### Problem to work on
Pull out each line of the records holding the string "Switch".

### Material for this exercise
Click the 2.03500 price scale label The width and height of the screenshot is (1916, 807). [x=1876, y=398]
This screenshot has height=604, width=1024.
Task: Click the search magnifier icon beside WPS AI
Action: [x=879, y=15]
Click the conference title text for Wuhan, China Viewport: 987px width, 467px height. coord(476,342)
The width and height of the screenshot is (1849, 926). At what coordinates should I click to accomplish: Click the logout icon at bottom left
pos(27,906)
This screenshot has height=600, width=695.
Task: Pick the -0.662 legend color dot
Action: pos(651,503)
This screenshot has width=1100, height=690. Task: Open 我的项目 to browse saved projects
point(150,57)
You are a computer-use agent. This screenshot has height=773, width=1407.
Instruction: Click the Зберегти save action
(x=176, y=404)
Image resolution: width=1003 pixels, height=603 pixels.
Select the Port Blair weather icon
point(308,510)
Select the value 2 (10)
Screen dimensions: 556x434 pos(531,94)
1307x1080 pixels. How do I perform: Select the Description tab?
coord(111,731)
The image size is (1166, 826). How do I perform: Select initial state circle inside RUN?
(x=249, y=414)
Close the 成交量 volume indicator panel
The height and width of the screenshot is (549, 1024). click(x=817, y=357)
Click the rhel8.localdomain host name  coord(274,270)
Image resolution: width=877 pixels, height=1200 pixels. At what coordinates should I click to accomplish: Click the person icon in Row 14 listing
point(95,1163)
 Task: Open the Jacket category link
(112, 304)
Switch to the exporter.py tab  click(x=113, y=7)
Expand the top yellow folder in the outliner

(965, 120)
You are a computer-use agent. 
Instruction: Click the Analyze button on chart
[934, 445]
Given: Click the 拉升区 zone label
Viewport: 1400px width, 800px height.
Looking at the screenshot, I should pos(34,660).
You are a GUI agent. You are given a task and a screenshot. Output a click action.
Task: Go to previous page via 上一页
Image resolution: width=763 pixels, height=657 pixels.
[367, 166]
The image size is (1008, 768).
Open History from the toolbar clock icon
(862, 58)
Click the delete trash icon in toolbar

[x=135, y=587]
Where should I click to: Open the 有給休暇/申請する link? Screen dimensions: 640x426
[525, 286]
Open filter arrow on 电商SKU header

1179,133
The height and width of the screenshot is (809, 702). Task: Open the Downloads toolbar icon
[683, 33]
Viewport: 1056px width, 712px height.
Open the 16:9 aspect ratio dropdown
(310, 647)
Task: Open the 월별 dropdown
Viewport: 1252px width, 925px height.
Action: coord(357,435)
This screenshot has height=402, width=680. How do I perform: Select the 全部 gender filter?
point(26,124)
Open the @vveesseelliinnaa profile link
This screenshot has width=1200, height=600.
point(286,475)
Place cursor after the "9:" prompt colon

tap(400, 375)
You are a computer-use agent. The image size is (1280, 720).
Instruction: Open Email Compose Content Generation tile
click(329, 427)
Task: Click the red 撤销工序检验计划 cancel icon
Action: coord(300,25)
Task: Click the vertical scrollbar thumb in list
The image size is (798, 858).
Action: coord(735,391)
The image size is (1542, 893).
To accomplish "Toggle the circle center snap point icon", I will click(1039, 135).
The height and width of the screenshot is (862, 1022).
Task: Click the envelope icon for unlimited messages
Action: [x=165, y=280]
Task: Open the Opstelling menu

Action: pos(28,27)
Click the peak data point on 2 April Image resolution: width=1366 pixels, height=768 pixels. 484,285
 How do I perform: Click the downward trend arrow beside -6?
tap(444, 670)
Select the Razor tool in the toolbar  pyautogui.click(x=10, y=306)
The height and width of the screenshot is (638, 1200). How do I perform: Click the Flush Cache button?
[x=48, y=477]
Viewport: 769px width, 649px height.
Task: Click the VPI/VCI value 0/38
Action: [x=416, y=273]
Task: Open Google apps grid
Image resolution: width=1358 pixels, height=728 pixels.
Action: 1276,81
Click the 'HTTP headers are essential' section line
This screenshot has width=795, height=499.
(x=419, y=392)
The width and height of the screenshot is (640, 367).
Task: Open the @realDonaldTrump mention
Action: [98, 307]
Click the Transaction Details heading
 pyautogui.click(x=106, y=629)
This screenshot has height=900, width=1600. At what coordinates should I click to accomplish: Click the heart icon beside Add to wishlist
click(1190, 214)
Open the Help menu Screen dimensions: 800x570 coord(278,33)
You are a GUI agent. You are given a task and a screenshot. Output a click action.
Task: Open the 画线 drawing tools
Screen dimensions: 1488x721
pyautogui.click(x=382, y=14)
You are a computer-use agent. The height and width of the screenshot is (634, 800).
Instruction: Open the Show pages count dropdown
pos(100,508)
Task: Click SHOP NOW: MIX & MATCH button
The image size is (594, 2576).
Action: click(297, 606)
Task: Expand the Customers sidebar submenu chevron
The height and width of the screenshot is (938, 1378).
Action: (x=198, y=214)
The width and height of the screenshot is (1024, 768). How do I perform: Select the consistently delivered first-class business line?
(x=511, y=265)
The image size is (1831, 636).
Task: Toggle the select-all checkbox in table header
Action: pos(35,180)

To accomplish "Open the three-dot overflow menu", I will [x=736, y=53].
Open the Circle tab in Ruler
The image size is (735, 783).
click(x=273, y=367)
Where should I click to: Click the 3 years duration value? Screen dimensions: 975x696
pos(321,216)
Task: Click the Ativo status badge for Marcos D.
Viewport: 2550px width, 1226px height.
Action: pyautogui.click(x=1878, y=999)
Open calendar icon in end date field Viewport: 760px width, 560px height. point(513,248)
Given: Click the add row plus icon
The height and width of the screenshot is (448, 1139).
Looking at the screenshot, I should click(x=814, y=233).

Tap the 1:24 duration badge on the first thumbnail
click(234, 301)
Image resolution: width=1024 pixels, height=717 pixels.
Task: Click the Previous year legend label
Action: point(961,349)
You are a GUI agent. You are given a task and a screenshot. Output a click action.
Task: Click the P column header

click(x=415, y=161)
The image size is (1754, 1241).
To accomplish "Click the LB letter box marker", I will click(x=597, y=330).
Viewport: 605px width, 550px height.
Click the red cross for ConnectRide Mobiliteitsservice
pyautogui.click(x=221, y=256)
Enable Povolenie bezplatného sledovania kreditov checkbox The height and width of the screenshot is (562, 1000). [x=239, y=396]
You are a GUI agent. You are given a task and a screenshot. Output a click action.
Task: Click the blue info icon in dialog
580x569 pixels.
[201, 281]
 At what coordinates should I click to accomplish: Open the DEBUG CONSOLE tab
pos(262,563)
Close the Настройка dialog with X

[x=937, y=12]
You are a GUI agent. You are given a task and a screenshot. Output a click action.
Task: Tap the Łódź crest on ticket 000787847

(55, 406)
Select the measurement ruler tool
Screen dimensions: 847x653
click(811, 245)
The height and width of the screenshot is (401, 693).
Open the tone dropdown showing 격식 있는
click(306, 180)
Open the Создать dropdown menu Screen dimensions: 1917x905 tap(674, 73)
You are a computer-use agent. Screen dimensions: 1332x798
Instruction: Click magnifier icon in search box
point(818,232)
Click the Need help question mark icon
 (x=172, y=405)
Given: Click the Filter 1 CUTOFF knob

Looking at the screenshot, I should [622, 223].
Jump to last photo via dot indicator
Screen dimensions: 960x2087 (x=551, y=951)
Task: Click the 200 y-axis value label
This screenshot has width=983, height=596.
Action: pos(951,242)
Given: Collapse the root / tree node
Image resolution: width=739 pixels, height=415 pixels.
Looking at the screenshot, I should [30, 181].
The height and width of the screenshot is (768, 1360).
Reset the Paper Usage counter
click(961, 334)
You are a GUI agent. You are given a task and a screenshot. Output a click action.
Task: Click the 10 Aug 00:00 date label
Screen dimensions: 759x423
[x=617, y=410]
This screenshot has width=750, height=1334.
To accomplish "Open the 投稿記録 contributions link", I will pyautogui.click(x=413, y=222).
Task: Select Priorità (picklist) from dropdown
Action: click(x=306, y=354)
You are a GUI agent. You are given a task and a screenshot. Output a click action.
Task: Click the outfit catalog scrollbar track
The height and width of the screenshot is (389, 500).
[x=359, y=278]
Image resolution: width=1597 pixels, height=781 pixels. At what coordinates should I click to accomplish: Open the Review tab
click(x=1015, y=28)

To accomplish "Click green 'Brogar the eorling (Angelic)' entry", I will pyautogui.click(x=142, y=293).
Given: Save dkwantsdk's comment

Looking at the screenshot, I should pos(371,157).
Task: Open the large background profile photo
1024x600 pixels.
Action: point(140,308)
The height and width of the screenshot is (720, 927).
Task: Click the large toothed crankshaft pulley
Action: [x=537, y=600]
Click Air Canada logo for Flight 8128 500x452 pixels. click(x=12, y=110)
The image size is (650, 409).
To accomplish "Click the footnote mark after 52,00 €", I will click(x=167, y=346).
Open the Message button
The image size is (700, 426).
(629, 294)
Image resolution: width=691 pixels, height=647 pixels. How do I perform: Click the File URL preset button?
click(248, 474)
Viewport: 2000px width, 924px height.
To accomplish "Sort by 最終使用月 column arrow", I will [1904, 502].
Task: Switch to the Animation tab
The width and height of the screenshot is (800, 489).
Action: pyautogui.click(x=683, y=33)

### Final answer
Switch to the exporter.py tab  click(x=113, y=7)
Task: Switch to the Animation tab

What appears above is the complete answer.